▸ INSTRUCTIONS FOR THE TASK
Please update the records from the line containing "English (464, 25)" through the end of the records, replacing "Advertisement" with "Sponsored" and leaving everything else unchanged. Give back only those lines.

-- start TASK DATA --

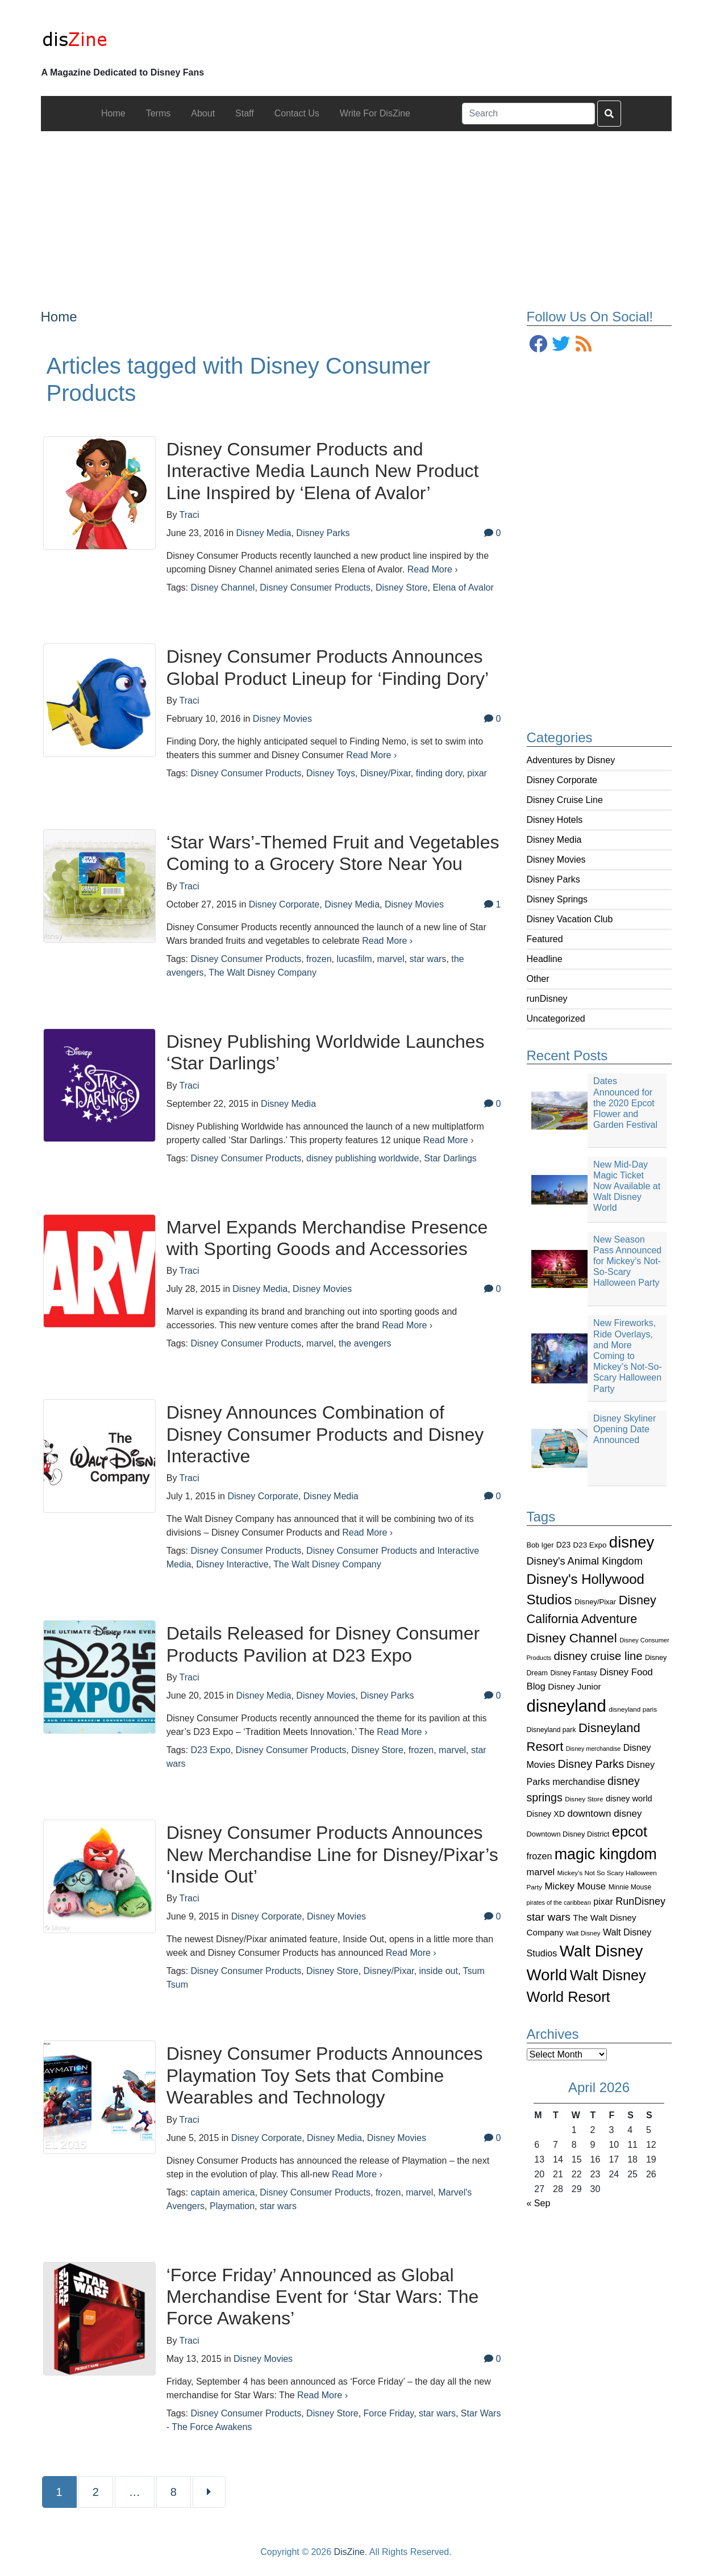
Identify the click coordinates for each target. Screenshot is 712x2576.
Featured (545, 939)
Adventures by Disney (571, 760)
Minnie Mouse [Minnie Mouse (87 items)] (630, 1887)
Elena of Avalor (462, 587)
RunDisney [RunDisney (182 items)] (640, 1901)
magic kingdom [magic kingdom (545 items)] (606, 1854)
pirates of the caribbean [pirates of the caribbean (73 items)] (559, 1902)
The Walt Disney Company (263, 972)
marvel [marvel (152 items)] (541, 1872)
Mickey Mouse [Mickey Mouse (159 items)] (575, 1886)
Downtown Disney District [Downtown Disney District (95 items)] (568, 1834)
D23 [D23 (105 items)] (563, 1545)
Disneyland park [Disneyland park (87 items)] (551, 1730)
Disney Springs (557, 899)
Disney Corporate (562, 780)
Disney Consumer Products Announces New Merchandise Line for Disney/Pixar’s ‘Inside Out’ (332, 1854)
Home (59, 316)
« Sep (539, 2203)
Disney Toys (330, 773)
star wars (427, 959)
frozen (318, 959)
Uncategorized (556, 1018)
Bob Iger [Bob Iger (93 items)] (540, 1545)
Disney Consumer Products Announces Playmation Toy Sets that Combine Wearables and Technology (324, 2075)
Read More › (432, 569)
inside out (438, 1971)
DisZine (349, 2552)
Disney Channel (222, 587)
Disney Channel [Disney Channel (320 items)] (572, 1638)
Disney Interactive (232, 1564)
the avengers (365, 1343)
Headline (545, 959)
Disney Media (554, 839)
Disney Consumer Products (315, 587)
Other (538, 979)
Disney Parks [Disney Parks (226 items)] (591, 1764)
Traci (189, 515)
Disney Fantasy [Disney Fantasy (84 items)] (573, 1673)
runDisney (547, 998)
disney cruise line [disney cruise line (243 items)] (597, 1656)
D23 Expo (210, 1750)
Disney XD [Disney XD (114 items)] (546, 1813)
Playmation (232, 2206)
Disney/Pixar (385, 773)
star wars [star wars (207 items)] (549, 1917)
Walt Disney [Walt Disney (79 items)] (583, 1933)
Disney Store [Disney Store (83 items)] (584, 1799)
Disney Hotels (555, 820)
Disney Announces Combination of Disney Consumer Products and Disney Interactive (325, 1434)
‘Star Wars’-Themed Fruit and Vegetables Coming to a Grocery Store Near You (332, 853)
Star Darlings (450, 1158)
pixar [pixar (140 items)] (603, 1901)
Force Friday (389, 2413)
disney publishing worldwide (362, 1158)
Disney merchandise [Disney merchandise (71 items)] (593, 1748)
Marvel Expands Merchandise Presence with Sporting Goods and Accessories (327, 1238)
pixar (477, 773)
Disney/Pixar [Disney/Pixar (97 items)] (595, 1602)
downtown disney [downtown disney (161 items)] (605, 1813)
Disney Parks (553, 879)
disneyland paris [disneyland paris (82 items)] (633, 1709)
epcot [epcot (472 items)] (629, 1831)
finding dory (439, 773)
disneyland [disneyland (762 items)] (566, 1705)
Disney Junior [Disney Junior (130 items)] (574, 1686)
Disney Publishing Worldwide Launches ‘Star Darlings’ (325, 1052)
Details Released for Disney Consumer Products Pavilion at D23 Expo (323, 1644)
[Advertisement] (356, 210)
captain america (222, 2192)
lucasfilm (354, 959)
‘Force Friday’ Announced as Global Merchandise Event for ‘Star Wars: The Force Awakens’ (322, 2297)
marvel (391, 959)
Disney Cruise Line (565, 800)
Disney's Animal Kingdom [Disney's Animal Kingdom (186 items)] (585, 1561)
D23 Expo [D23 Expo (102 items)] (590, 1545)
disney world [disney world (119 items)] (629, 1798)
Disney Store (402, 587)
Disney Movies (556, 859)
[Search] (528, 113)
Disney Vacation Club (570, 919)
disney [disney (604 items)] (632, 1542)
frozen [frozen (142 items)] (539, 1856)
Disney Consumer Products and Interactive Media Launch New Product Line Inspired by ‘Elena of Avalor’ (322, 471)
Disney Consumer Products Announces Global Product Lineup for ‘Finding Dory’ (327, 667)
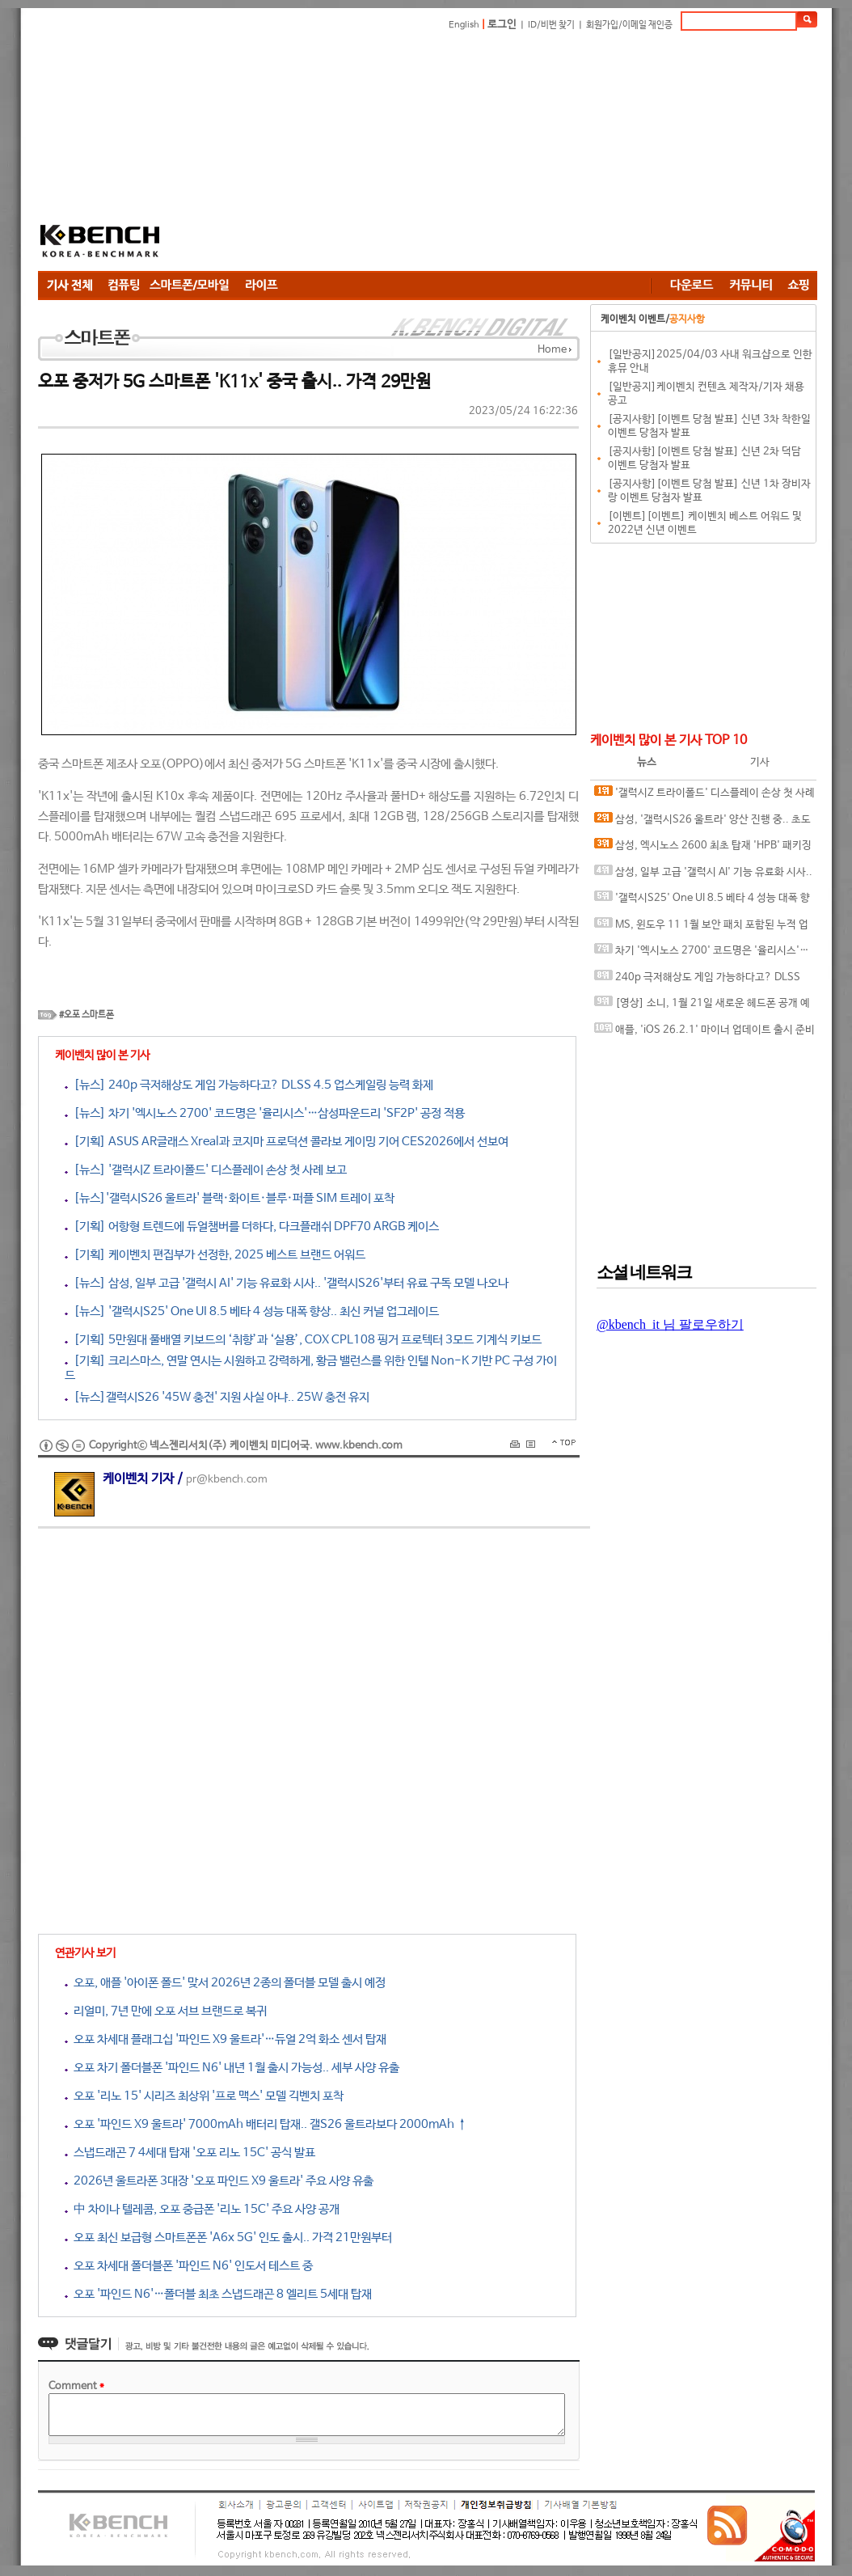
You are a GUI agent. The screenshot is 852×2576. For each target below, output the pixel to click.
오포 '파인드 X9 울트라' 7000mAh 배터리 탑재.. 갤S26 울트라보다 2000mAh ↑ (266, 2124)
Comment (76, 2386)
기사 (760, 762)
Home (552, 350)
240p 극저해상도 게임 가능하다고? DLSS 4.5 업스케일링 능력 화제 (697, 981)
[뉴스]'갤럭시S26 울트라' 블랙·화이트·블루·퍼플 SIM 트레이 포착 (229, 1198)
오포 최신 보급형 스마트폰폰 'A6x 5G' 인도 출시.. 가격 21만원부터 (228, 2237)
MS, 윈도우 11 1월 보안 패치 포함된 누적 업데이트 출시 (701, 928)
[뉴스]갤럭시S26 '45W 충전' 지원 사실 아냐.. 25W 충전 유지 (217, 1397)
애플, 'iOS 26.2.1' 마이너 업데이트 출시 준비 (704, 1029)
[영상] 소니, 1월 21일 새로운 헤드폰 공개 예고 (702, 1006)
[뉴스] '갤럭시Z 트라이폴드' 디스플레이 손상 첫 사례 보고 (206, 1170)
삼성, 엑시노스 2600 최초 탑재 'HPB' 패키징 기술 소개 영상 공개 (703, 849)
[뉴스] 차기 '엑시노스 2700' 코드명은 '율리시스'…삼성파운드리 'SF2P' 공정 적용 (265, 1113)
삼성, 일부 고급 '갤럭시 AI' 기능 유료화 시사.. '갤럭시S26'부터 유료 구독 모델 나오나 (703, 875)
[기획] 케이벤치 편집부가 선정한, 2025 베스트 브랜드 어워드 (215, 1255)
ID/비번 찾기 (551, 25)
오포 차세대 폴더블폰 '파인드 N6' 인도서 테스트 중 (189, 2266)
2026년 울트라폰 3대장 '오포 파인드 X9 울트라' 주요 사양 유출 (219, 2181)
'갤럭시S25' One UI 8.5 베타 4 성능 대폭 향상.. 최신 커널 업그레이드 (702, 901)
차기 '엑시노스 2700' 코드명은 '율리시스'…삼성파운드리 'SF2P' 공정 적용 (701, 954)
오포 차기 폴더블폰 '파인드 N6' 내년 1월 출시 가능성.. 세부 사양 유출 (232, 2068)
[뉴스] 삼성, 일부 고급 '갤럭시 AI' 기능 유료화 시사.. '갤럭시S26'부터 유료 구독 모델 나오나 (286, 1283)
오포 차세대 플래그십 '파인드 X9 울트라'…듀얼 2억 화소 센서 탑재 (225, 2039)
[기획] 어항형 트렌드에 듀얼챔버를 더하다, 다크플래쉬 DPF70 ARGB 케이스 (252, 1226)
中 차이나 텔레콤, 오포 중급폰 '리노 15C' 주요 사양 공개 (202, 2209)
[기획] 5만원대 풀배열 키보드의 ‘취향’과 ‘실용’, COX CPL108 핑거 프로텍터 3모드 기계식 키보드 (303, 1340)
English (464, 25)
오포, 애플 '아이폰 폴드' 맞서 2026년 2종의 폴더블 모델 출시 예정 (225, 1983)
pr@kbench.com (227, 1480)
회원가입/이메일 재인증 (629, 25)
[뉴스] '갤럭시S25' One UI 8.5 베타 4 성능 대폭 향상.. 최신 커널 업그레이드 (252, 1311)
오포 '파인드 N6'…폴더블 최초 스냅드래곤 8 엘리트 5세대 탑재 (218, 2294)
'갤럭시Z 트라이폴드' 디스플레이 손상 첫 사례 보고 (704, 796)
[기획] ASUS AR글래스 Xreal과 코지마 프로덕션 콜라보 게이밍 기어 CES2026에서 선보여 (286, 1141)
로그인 (502, 25)
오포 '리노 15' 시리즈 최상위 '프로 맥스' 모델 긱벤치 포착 (204, 2096)
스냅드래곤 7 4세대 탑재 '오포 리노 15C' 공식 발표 (190, 2152)
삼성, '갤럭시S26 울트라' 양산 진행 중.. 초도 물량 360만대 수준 (702, 823)
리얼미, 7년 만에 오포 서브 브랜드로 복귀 (166, 2011)
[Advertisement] (509, 153)
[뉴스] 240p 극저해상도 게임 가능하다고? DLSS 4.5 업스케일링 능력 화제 (249, 1085)
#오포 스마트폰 (86, 1015)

-- end TASK DATA --

▸ ANSWER
English (464, 25)
오포, 애플 '아이폰 폴드' 맞서 2026년 2종의 폴더블 모델 출시 예정 (225, 1983)
pr@kbench.com (227, 1480)
회원가입/이메일 재인증 (629, 25)
[뉴스] '갤럭시S25' One UI 8.5 베타 4 성능 대폭 향상.. 최신 커널 업그레이드 (252, 1311)
오포 '파인드 N6'…폴더블 최초 스냅드래곤 8 엘리트 5세대 탑재 (218, 2294)
'갤럭시Z 트라이폴드' 디스플레이 손상 첫 사례 보고 (704, 796)
[기획] ASUS AR글래스 Xreal과 코지마 프로덕션 콜라보 게이밍 기어 CES2026에서 선보여 (286, 1141)
로그인 (502, 25)
오포 '리노 15' 시리즈 최상위 '프로 맥스' 모델 긱벤치 포착 (204, 2096)
스냅드래곤 7 4세대 탑재 '오포 리노 15C' 공식 발표 (190, 2152)
삼성, '갤럭시S26 울트라' 양산 진행 중.. 초도 물량 360만대 수준 (702, 823)
리얼미, 7년 만에 오포 서브 브랜드로 복귀 (166, 2011)
[Sponsored] (509, 153)
[뉴스] 240p 극저해상도 게임 가능하다고? DLSS 4.5 업스케일링 능력 화제 (249, 1085)
#오포 스마트폰 (86, 1015)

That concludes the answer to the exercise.